In retail inventory management, the concept of a Sales Threshold plays a crucial role in determining how stock is allocated to stores based on the desired Service Level. This article explains what the Sales Threshold is, how it works in practice, and provides best practices for its application to maximize stock efficiency and prevent overstock situations.

Sales Threshold, what is it?

The Sales Threshold is a parameter that helps regulate the amount of stock sent to stores based on the target service level defined within your business. Any value between 1% and 99% can be configured and, essentially, it is translated into the formula:

Sales Threshold = 1 - Desired Service Level

Service Level, on the other hand, refers to the proportion of demand that can be satisfied from existing stock. For example, an 80% service level target means aiming at not ending with a stockout 80% of the time. In order to obtain a 80% service level, the sales threshold for a product should be set at 20%. 

Therefore, the lower the sales threshold, the higher the service level, meaning more stock is allocated to ensure that customer demand is met, resulting in fewer missed sales due to stockouts. 


Best Practices for Using the Sales Threshold parameter

1) Leverage the Sales Threshold for Warehouse Scarcity

  • During periods of warehouse scarcity, this parameter can help optimize limited stock by allocating it where it is needed most.

By increasing the sales threshold, those stores where each product is performing best will be prioritized - automatically preventing units from being hoarded in underperforming locations and maximizing this way full price sales. 

2) Balance Service Level and Inventory Costs

  • Setting the sales threshold too low (targeting a very high service level) can lead to excessive overstock, which ties up capital and leads to markdowns and higher holding costs. 
  • On the other hand, a higher threshold (targeting a lower service level) could lead to stockouts and missed sales. 

Having a good strategy defined that strikes a balance is crucial. Therefore, investing some time at the beginning of each season defining what your Threshold strategy will look like is highly recommended. If you are interested in this topic, continue reading the next section “How to build a Service Level Matrix”, where we share some tips and best practices on nailing the usage of the Sales Threshold.
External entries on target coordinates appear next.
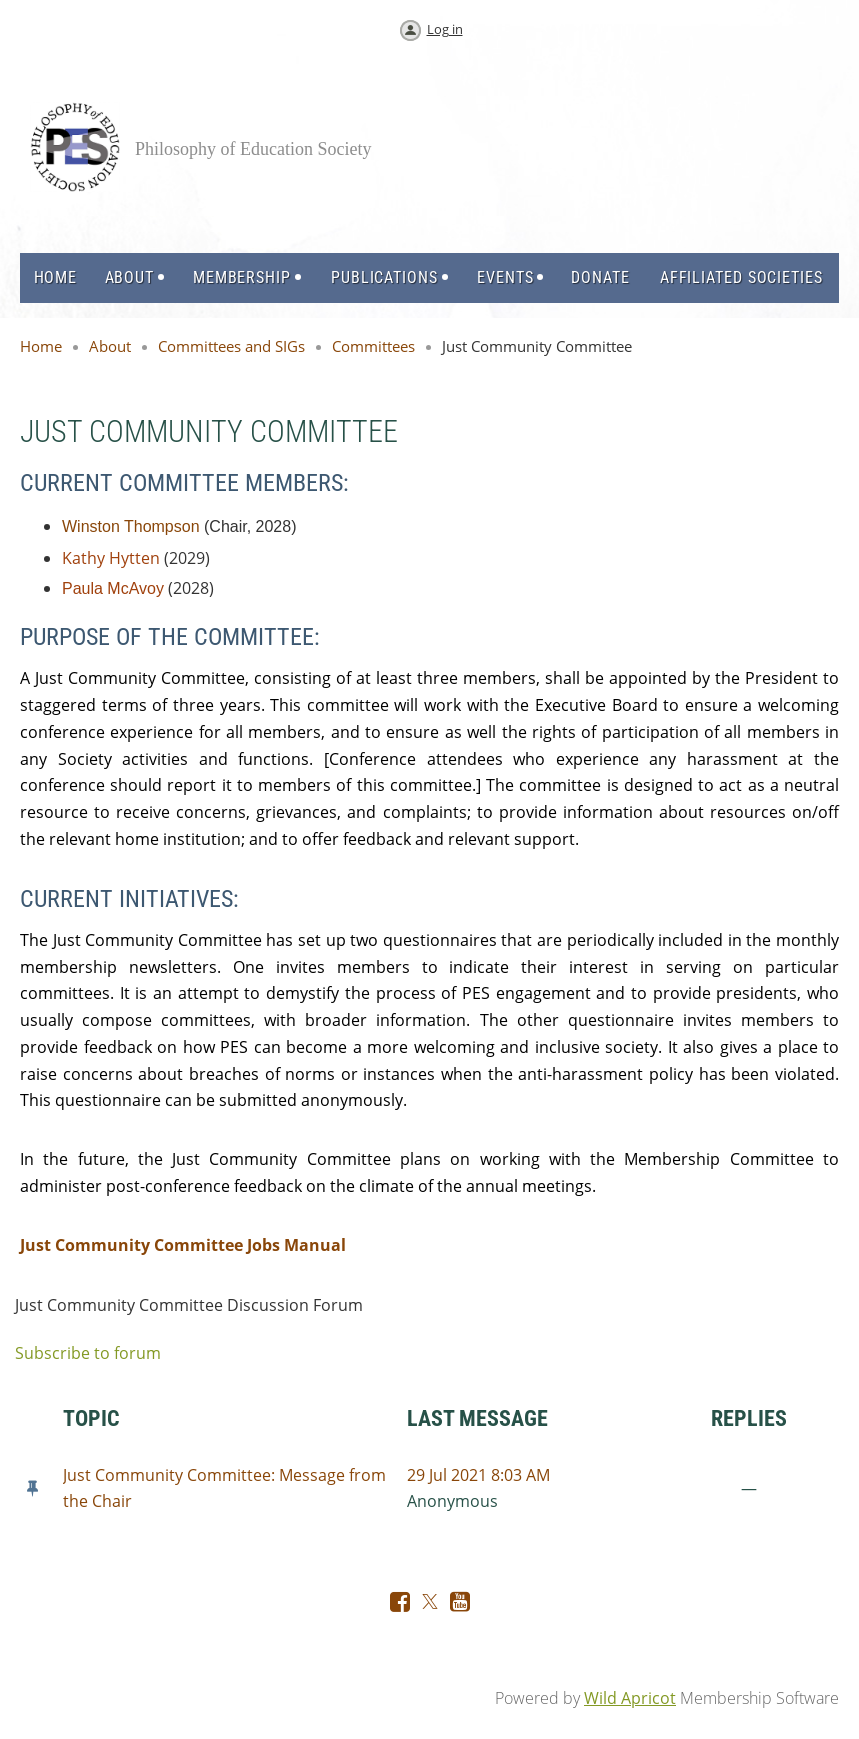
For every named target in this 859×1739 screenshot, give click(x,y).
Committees (373, 346)
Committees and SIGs (231, 346)
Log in (445, 29)
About (110, 346)
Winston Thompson (131, 526)
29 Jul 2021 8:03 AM (478, 1475)
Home (41, 346)
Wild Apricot (630, 1698)
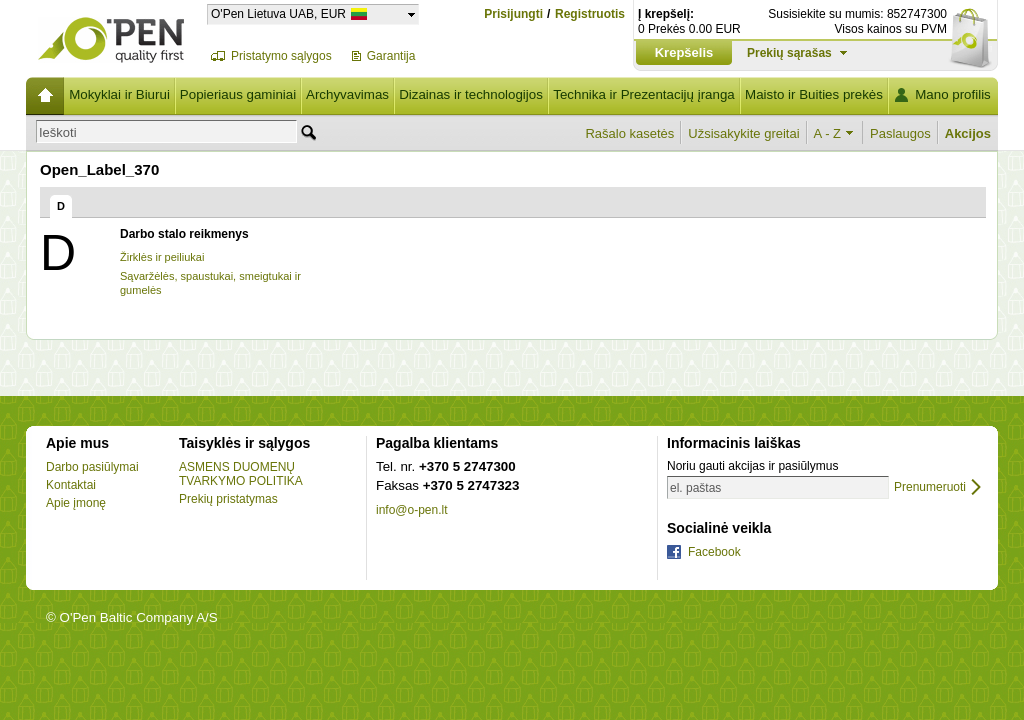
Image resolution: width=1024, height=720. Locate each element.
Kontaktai (71, 485)
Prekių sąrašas (789, 53)
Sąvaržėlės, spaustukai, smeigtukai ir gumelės (210, 283)
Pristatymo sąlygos (281, 56)
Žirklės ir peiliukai (162, 257)
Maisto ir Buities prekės (814, 94)
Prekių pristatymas (228, 499)
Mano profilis (953, 94)
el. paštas (695, 488)
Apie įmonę (76, 503)
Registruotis (590, 14)
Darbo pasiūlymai (92, 467)
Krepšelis (684, 52)
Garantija (391, 56)
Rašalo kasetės (629, 133)
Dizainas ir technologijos (471, 94)
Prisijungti (513, 14)
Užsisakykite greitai (743, 133)
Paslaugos (900, 133)
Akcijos (968, 133)
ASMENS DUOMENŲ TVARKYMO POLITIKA (241, 474)
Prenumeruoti (930, 487)
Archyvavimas (347, 94)
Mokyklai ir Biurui (119, 94)
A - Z (827, 133)
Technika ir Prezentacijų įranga (644, 94)
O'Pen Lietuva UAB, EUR (278, 13)
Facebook (714, 552)
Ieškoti (58, 132)
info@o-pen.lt (412, 510)
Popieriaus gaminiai (238, 94)
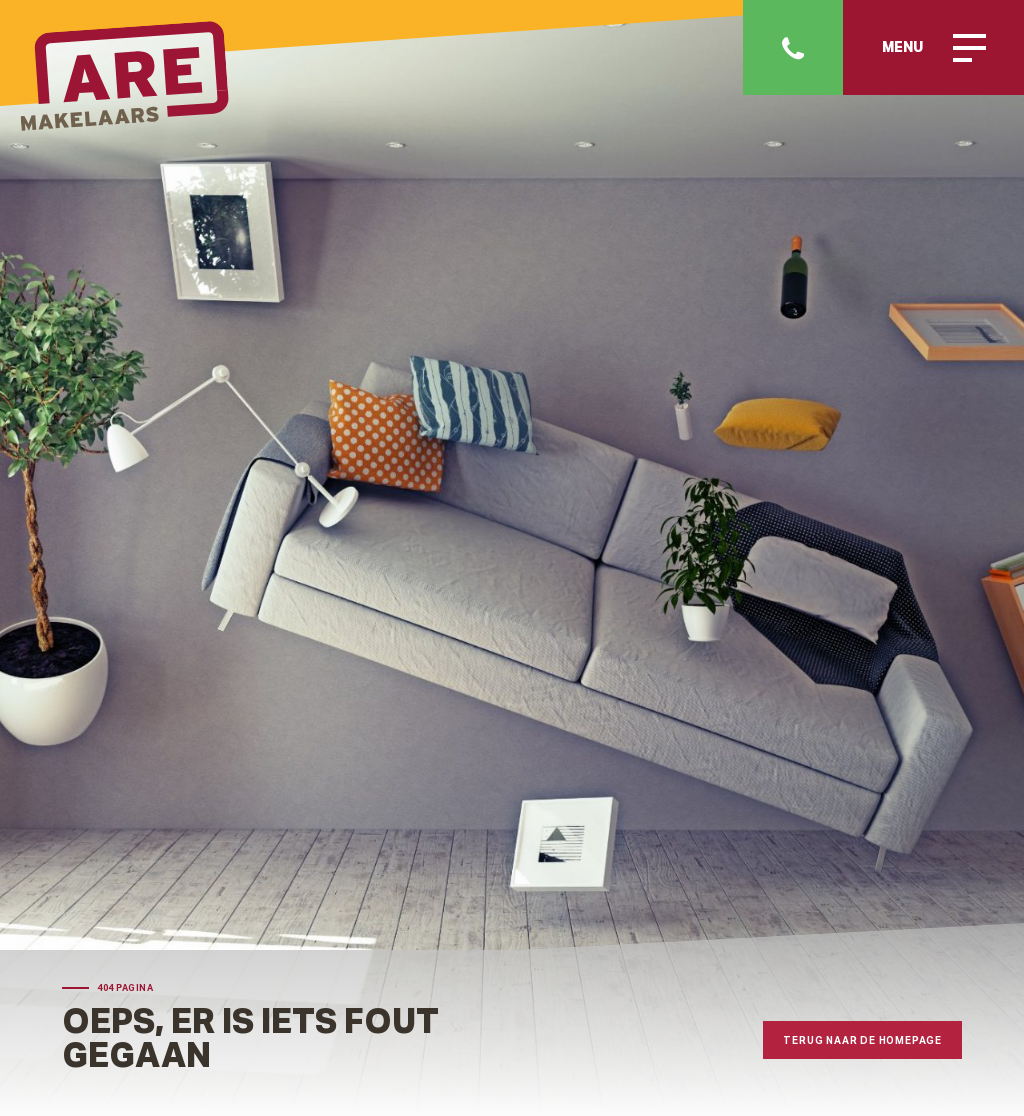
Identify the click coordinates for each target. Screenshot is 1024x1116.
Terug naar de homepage (862, 1040)
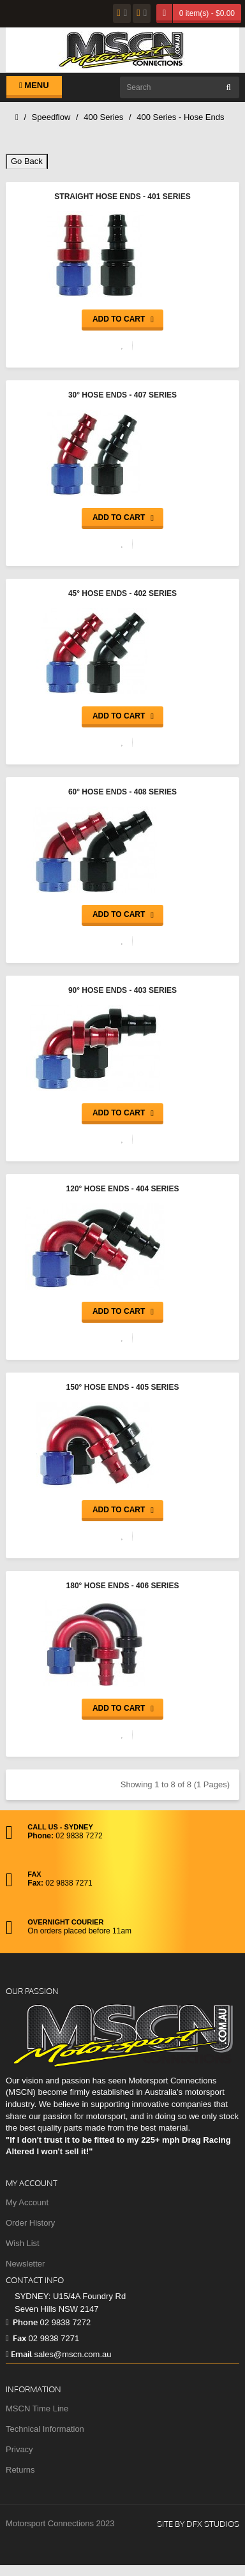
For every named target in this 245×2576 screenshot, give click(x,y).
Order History (30, 2223)
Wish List (23, 2243)
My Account (27, 2202)
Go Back (27, 161)
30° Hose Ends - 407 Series (122, 395)
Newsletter (25, 2263)
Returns (20, 2470)
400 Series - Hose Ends (180, 117)
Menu (34, 85)
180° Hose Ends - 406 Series (122, 1585)
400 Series (103, 117)
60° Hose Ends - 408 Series (122, 791)
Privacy (19, 2449)
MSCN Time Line (37, 2408)
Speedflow (51, 117)
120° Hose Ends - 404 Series (122, 1188)
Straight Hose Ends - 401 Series (122, 196)
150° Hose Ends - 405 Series (122, 1387)
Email (19, 2354)
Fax (16, 2338)
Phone (22, 2322)
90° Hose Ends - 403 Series (122, 990)
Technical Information (45, 2429)
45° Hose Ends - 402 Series (122, 593)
How to build a Service Level Matrix 

1º) Segment products thoughtfully: Not all products should be treated equally. Differentiate products based on aspects like:

  • Their role in your assortment: core, seasonal, promotional, luxury… and use that segmentation to set different service levels.
  • Their margin:
    • For high margin products, where each sale contributes significantly to profitability, retailers can afford to maintain a higher service level (90-95%). This ensures you don't miss out on sales opportunities for more profitable products.
    • For lower margin products instead, you may aim for a moderate service level (75-90%) to balance stock investment and risk. Overstocking these items ties up more capital without a significant profit return.
  • Their Warehouse stock situation:
    • When warehouse stock is limited, prioritize high-performing stores by increasing the sales threshold. 
    • If stock levels are high in the warehouse, you can afford to maintain higher service levels across the network through lower thresholds.

2º) Monitor and refine: Allow for flexibility in your service level settings as the season progresses. A dynamic strategy that allows you to refine your matrix in response to shifts in consumer behavior, product performance and inventory levels is more effective than a static one.

3º) Collaborate across departments: Align service level goals with both merchandising and buying teams, ensuring that demand forecasts, sales goals, and purchasing plans are integrated into service level decisions.